Recursively look for files with a specific extension

Recursively look for files with a specific extension - linux

I'm trying to find all files with a specific extension in a directory and its subdirectories with my bash (Latest Ubuntu LTS Release).
This is what's written in a script file:
#!/bin/bash
directory="/home/flip/Desktop"
suffix="in"
browsefolders ()
for i in "$1"/*;
do
echo "dir :$directory"
echo "filename: $i"
# echo ${i#*.}
extension=`echo "$i" | cut -d'.' -f2`
echo "Erweiterung $extension"
if [ -f "$i" ]; then
if [ $extension == $suffix ]; then
echo "$i ends with $in"
else
echo "$i does NOT end with $in"
fi
elif [ -d "$i" ]; then
browsefolders "$i"
fi
done
}
browsefolders "$directory"
Unfortunately, when I start this script in terminal, it says:
[: 29: in: unexpected operator
(with $extension instead of 'in')
What's going on here, where's the error?
But this curly brace

find "$directory" -type f -name "*.in"
is a bit shorter than that whole thing (and safer - deals with whitespace in filenames and directory names).
Your script is probably failing for entries that don't have a . in their name, making $extension empty.

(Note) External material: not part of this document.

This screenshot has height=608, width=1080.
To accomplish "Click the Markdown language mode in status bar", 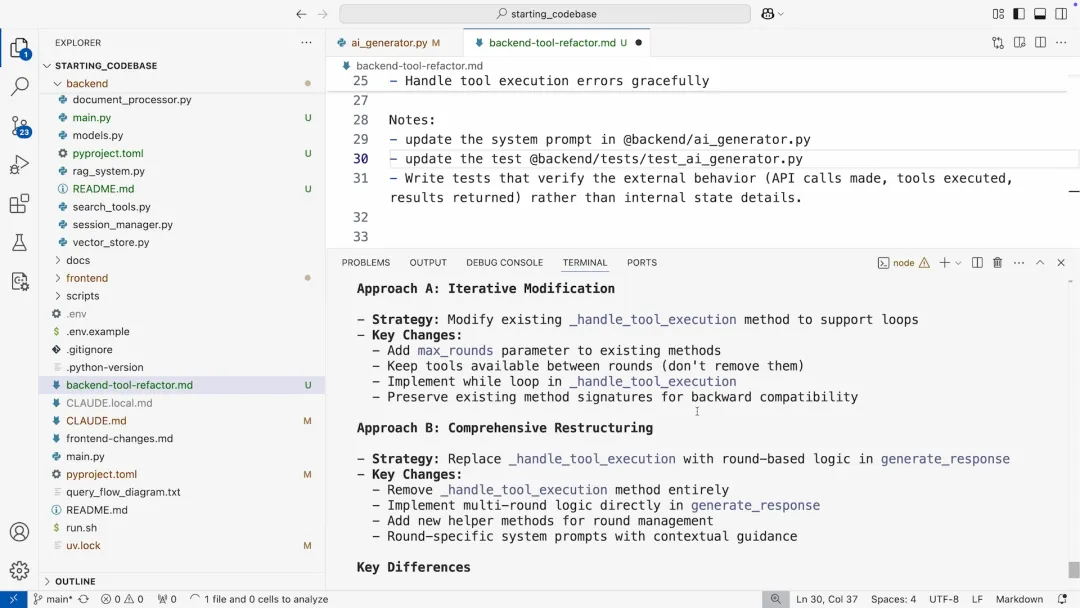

find {directory} -type f -name '*.extension'
Example: To find all csv files in the current directory and its sub-directories, use:
find . -type f -name '*.csv'

The syntax I use is a bit different than what #Matt suggested:
find $directory -type f -name \*.in
(it's one less keystroke).

Without using find:
du -a $directory | awk '{print $2}' | grep '\.in$'

Though using find command can be useful here, the shell itself provides options to achieve this requirement without any third party tools. The bash shell provides an extended glob support option using which you can get the file names under recursive paths that match with the extensions you want.
The extended option is extglob which needs to be set using the shopt option as below. The options are enabled with the -s support and disabled with he -u flag. Additionally you could use couple of options more i.e. nullglob in which an unmatched glob is swept away entirely, replaced with a set of zero words. And globstar that allows to recurse through all the directories
shopt -s extglob nullglob globstar
Now all you need to do is form the glob expression to include the files of a certain extension which you can do as below. We use an array to populate the glob results because when quoted properly and expanded, the filenames with special characters would remain intact and not get broken due to word-splitting by the shell.
For example to list all the *.csv files in the recursive paths
fileList=(**/*.csv)
The option ** is to recurse through the sub-folders and *.csv is glob expansion to include any file of the extensions mentioned. Now for printing the actual files, just do
printf '%s\n' "${fileList[#]}"
Using an array and doing a proper quoted expansion is the right way when used in shell scripts, but for interactive use, you could simply use ls with the glob expression as
ls -1 -- **/*.csv
This could very well be expanded to match multiple files i.e. file ending with multiple extension (i.e. similar to adding multiple flags in find command). For example consider a case of needing to get all recursive image files i.e. of extensions *.gif, *.png and *.jpg, all you need to is
ls -1 -- **/+(*.jpg|*.gif|*.png)
This could very well be expanded to have negate results also. With the same syntax, one could use the results of the glob to exclude files of certain type. Assume you want to exclude file names with the extensions above, you could do
excludeResults=()
excludeResults=(**/!(*.jpg|*.gif|*.png))
printf '%s\n' "${excludeResults[#]}"
The construct !() is a negate operation to not include any of the file extensions listed inside and | is an alternation operator just as used in the Extended Regular Expressions library to do an OR match of the globs.
Note that these extended glob support is not available in the POSIX bourne shell and its purely specific to recent versions of bash. So if your are considering portability of the scripts running across POSIX and bash shells, this option wouldn't be right.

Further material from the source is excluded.